## WORK REQUEST:
Please copy the data between the lines holding "The width and height of the screenshot is (1080, 2345)." and "(640, 620).", inclusive, with requests included. Multiply every coordinate in the answers by 0.25, rounding each result to a whole number with halves rounded up.

Data items

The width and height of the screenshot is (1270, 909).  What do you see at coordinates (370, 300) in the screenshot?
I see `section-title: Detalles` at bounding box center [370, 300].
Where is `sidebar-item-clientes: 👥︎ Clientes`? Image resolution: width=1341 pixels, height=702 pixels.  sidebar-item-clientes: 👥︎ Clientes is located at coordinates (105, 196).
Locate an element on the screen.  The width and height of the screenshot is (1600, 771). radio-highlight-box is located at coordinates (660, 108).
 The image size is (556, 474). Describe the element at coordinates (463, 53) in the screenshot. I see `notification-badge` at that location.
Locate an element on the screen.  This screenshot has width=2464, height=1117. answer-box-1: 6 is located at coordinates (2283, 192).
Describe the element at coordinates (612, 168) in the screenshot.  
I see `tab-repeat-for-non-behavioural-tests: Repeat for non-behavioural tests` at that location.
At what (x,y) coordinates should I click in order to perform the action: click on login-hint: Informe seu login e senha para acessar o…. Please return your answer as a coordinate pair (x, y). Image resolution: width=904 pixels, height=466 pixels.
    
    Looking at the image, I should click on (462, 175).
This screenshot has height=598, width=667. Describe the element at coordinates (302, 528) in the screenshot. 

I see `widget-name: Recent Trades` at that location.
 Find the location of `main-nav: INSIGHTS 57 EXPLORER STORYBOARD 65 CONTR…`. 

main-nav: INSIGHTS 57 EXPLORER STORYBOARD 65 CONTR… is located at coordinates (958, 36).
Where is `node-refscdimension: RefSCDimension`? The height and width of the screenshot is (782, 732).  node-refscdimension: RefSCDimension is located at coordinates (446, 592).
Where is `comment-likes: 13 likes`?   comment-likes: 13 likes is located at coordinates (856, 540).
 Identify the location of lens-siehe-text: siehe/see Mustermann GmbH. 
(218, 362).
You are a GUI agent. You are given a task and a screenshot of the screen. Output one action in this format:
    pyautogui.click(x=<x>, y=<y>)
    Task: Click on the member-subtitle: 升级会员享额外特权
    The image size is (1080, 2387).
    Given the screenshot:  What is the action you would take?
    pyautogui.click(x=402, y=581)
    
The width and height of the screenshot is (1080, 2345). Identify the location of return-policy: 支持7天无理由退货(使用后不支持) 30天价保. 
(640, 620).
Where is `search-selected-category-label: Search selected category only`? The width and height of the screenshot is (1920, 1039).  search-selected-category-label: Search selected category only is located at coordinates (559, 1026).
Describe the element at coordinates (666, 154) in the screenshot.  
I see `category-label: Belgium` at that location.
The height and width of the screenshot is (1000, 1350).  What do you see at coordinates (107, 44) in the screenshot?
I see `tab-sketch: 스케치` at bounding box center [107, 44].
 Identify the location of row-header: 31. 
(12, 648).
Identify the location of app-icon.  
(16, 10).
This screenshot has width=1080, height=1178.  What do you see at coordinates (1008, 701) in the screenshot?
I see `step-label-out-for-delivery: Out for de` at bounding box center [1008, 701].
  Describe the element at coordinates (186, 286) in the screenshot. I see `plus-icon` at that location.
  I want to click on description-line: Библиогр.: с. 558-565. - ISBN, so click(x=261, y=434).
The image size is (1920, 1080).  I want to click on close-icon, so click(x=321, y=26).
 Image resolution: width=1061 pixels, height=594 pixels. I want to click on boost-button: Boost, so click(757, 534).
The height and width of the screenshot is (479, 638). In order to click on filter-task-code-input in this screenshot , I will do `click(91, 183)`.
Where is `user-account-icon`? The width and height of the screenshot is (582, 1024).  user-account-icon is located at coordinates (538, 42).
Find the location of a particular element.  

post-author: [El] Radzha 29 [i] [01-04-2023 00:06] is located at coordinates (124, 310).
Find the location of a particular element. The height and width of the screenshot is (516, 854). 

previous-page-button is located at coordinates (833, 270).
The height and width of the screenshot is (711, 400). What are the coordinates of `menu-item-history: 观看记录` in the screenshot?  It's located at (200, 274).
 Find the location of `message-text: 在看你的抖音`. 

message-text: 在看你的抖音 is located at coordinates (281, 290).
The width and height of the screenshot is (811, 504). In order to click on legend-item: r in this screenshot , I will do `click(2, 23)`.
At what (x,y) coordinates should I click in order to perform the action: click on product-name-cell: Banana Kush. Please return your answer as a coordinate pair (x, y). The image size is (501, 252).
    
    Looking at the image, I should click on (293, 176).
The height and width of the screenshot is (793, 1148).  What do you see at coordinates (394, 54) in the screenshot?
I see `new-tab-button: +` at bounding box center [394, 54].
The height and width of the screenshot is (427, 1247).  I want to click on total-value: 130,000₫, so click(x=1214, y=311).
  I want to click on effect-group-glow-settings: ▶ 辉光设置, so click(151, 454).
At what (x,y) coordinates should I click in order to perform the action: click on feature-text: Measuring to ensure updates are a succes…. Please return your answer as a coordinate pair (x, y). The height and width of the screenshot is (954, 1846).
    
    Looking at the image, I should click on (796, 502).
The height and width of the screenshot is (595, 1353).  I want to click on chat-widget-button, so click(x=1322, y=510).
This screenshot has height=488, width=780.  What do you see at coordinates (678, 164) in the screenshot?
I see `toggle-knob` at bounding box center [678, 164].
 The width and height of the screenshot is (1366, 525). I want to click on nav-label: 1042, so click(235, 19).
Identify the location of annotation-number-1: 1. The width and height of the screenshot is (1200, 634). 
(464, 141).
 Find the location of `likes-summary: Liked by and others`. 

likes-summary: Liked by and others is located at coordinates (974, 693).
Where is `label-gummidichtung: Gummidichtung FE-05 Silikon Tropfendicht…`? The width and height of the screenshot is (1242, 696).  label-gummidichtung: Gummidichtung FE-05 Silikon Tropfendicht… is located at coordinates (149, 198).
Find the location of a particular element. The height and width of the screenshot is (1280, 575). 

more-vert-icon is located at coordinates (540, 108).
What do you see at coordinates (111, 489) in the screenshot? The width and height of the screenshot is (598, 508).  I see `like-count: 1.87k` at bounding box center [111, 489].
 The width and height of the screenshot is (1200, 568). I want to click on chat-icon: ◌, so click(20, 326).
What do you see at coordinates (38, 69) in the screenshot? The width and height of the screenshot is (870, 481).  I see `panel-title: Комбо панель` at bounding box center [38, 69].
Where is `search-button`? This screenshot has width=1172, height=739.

## EXPECTED ANSWER:
The width and height of the screenshot is (1080, 2345). Identify the location of return-policy: 支持7天无理由退货(使用后不支持) 30天价保. 
(160, 155).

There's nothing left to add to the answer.